As mulheres infectadas pelo HIV apresentam maior vulnerabilidade para aquisição do câncer de colo do útero(3), em função da imunossupressão induzida pelo HIV, que aumenta a suscetibilidade às doenças oportunistas(4-5). A literatura é enfática ao divulgar que o estado de imunossupressão do hospedeiro, no caso a mulher com HIV, produz evolução das lesões cervicais com maior grau de severidade(4-5). Em função da rápida evolução do câncer cervical, essa neoplasia foi a primeira doença de gênero específico a ser incluída na definição de caso de AIDS no mundo(3).

No Brasil, o Ministério da Saúde indica o rastreamento do câncer cervical mediante o exame citopatológico, como estratégia para a prevenção contra câncer do colo uterino. Tal exame preventivo tem reduzido as taxas de incidência de câncer cervical invasor a proporções de até 90%(6).

As mulheres infectadas pelo HIV estão expostas a diferentes situações de vulnerabilidade ao câncer de colo do útero, sobressaindo: falta do conhecimento sobre o câncer cervical entre a população e entre os profissionais de saúde, ausência ou pouca qualidade de programas de detecção precoce de câncer, acesso limitado aos serviços de saúde e falta de sistemas para referência no acompanhamento de casos(7).

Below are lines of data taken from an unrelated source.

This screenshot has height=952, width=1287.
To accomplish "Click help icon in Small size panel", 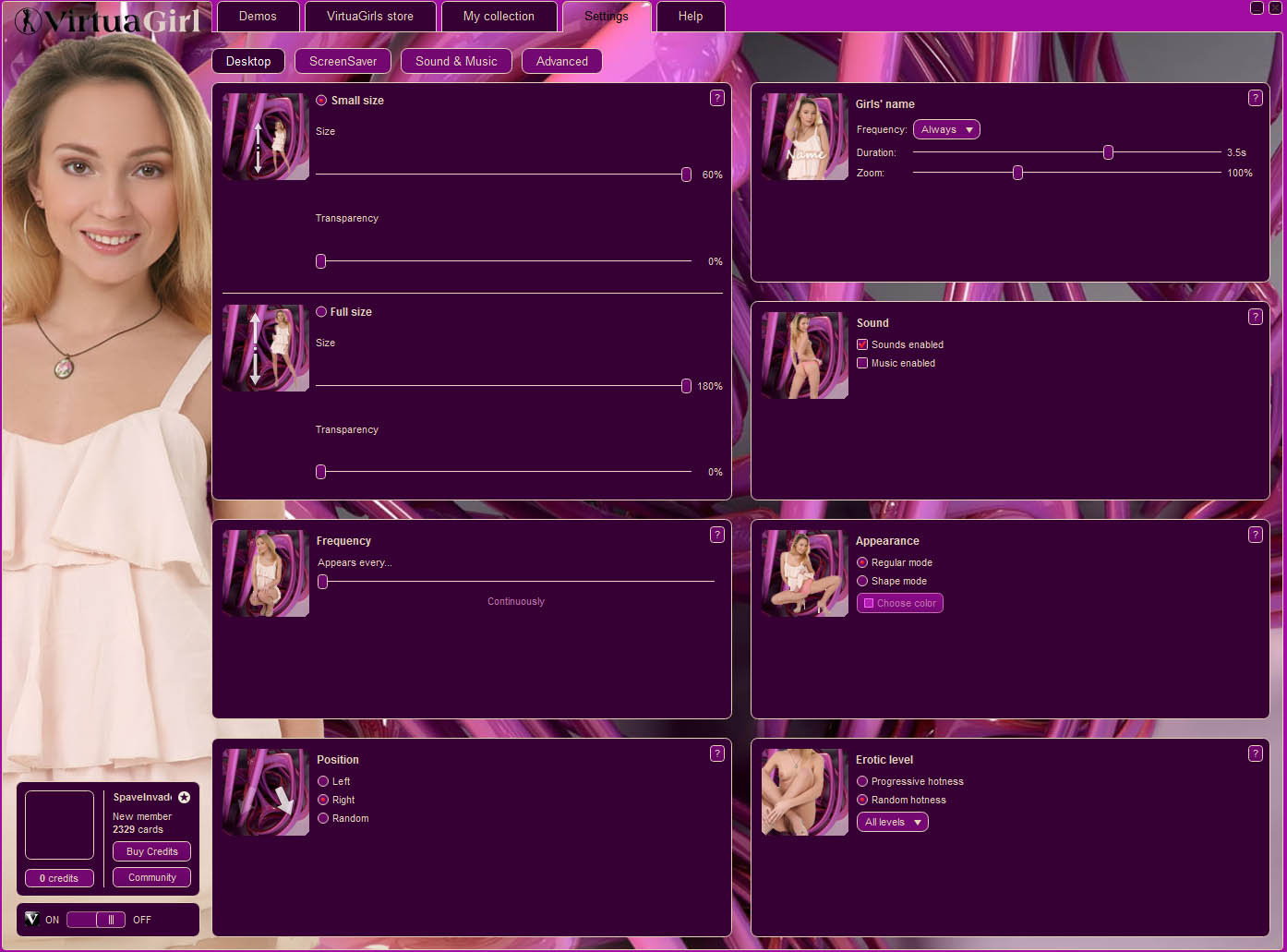I will [716, 98].
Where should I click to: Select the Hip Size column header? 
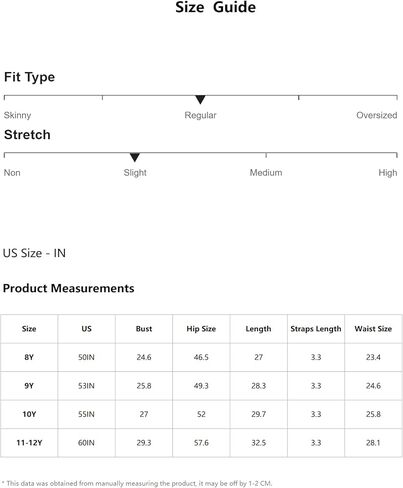201,329
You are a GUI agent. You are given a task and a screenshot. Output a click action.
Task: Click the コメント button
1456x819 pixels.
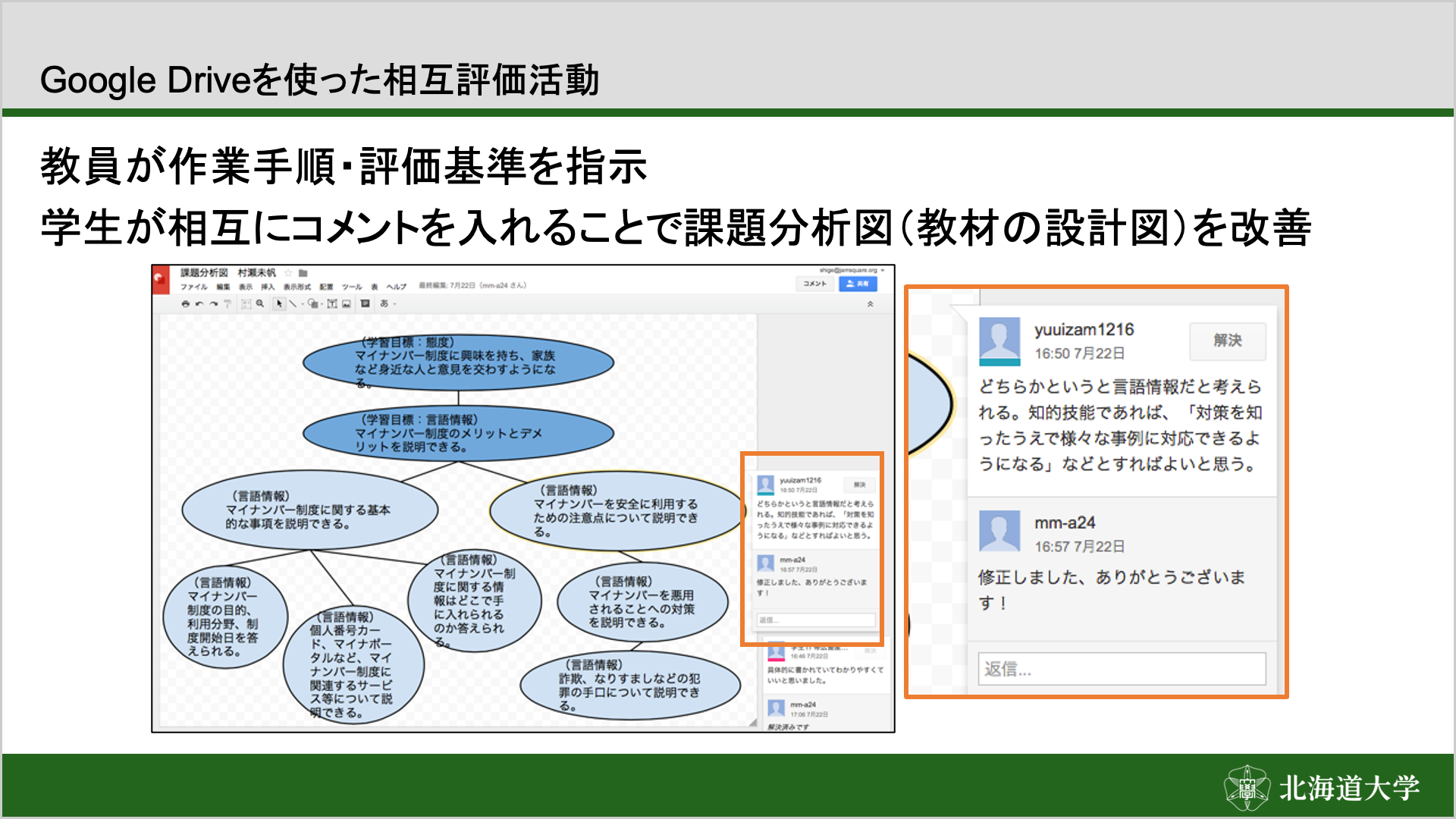814,284
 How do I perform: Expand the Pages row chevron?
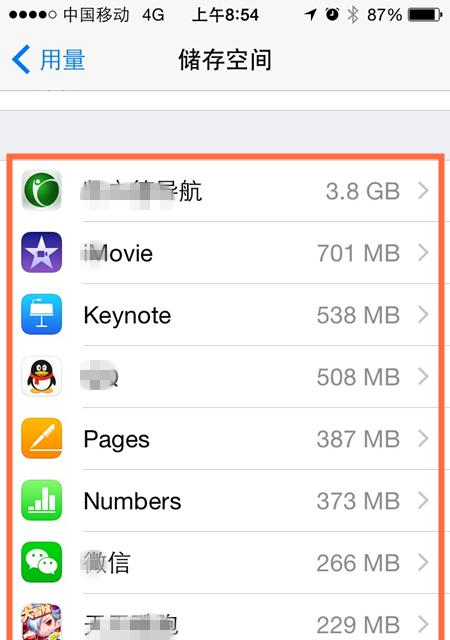423,439
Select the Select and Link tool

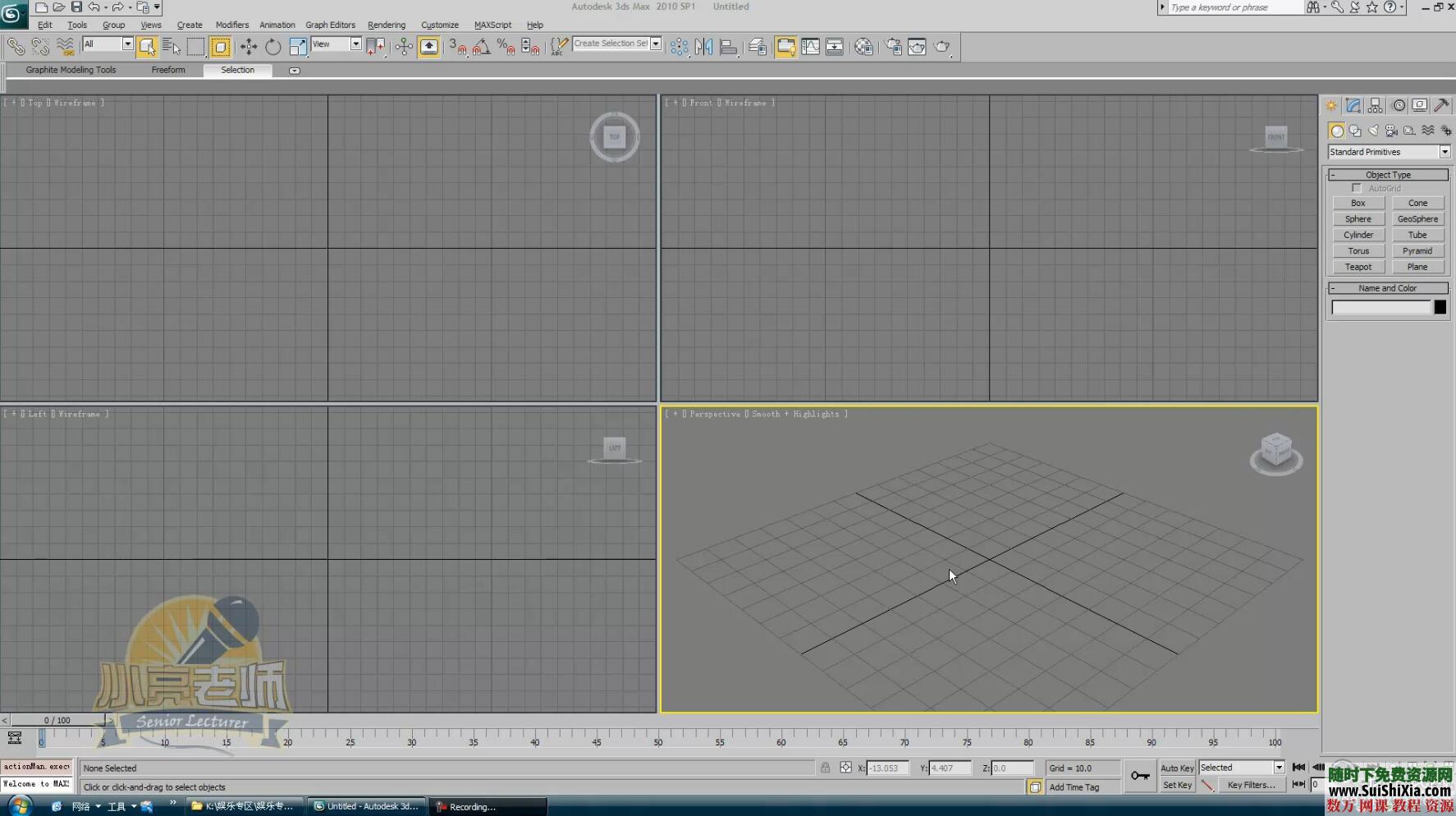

Diante disso, há necessidade de se identificar a vulnerabilidade à qual estão expostas as mulheres infectadas pelo HIV. Segundo pesquisadores, certas situações conduzem os indivíduos a se tornarem mais vulneráveis em determinadas ocasiões. No âmbito da AIDS, a literatura apresenta um modelo referencial(8) e de marcadores de vulnerabilidade(9).

A vulnerabilidade envolve três dimensões ou planos inter-relacionados: a dimensão individual, programática e a social(8). A partir dessas dimensões, foram propostos marcadores de vulnerabilidade, possibilitando identificar situações de adoecimento que se encontram referidos em cada uma das dimensões, ou seja, na individual, na programática e social(9).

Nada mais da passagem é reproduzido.